=== PROMPT ===
From the line containing "The image size is (800, 455)." to the last line of the data below, copy everything exactly and nothing else; pictures stay out.

=== DATASET EXTRACT ===

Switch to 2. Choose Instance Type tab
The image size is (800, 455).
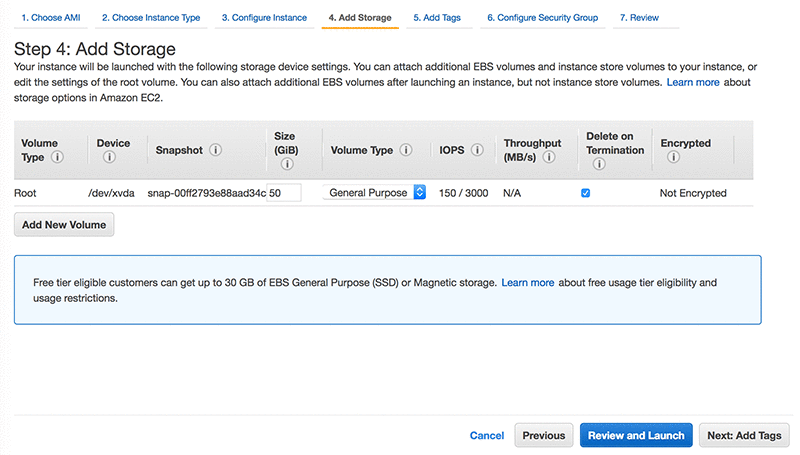pyautogui.click(x=150, y=18)
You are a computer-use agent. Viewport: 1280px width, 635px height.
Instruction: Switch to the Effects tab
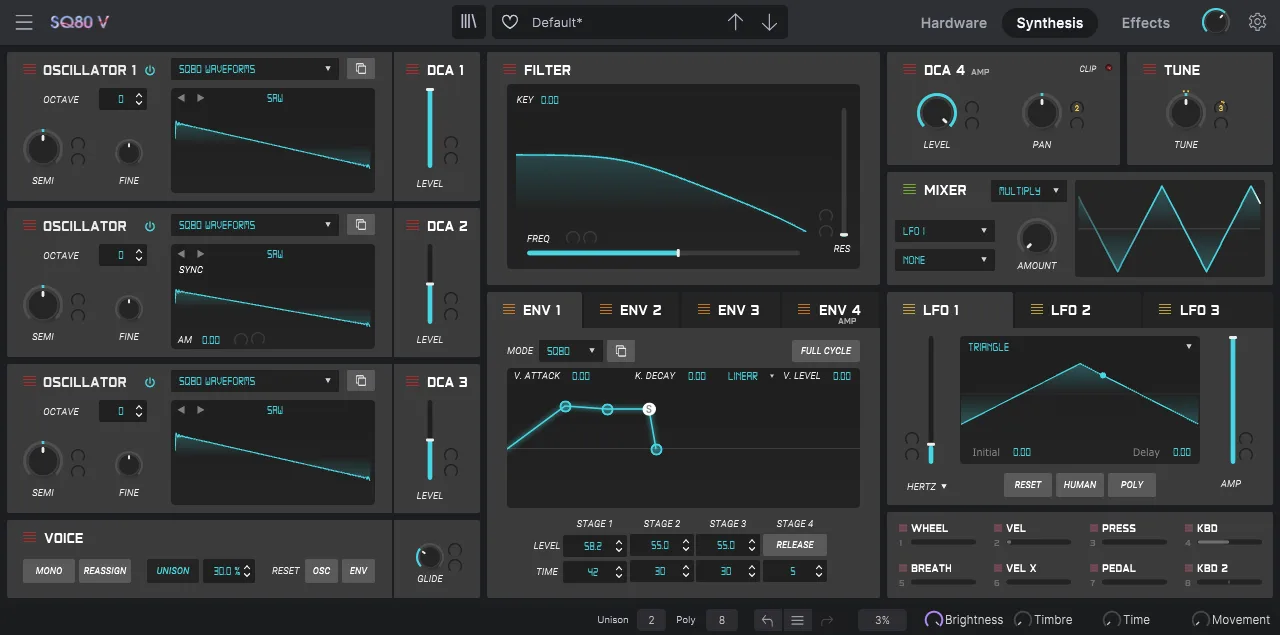1145,23
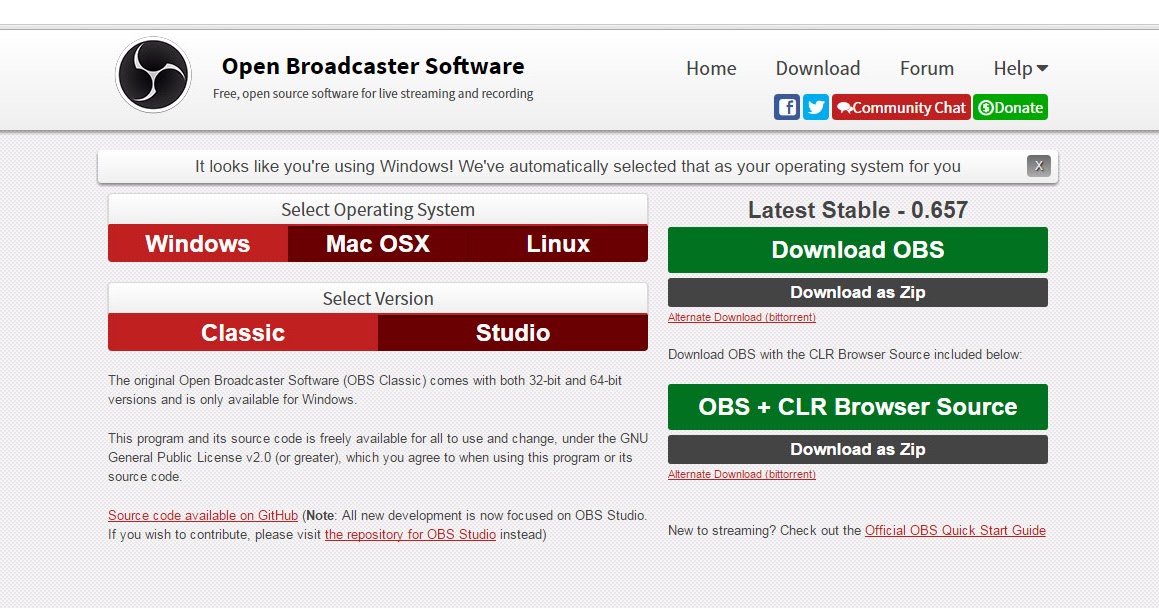Viewport: 1159px width, 608px height.
Task: Open the Download menu item
Action: click(x=817, y=68)
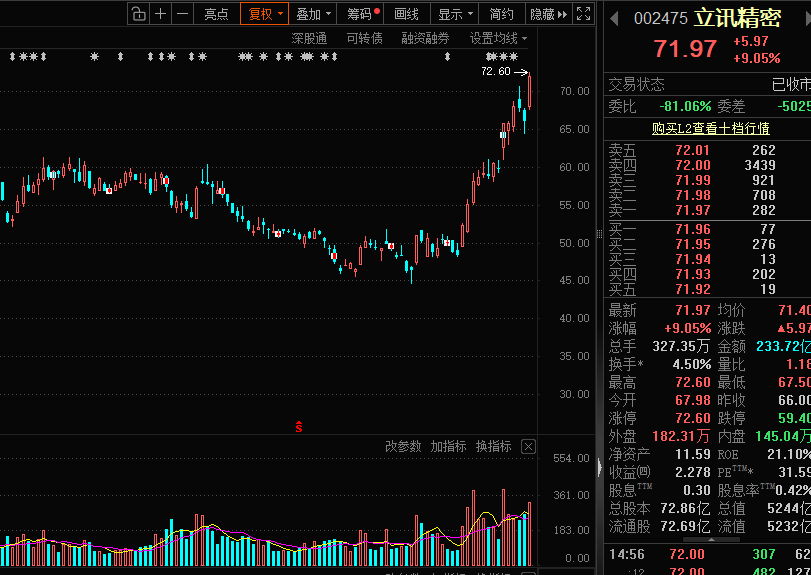
Task: Open the 设置均线 moving average dropdown
Action: 499,38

=== ANSWER FOR THIS EXERCISE ===
The image size is (800, 455).
pyautogui.click(x=150, y=18)
You are a computer-use agent. Viewport: 1280px width, 635px height.
Instruction: Switch to the Effects tab
1145,23
Viewport: 1159px width, 608px height.
Task: Open the Download menu item
Action: click(x=817, y=68)
Task: Open the 设置均线 moving average dropdown
Action: 499,38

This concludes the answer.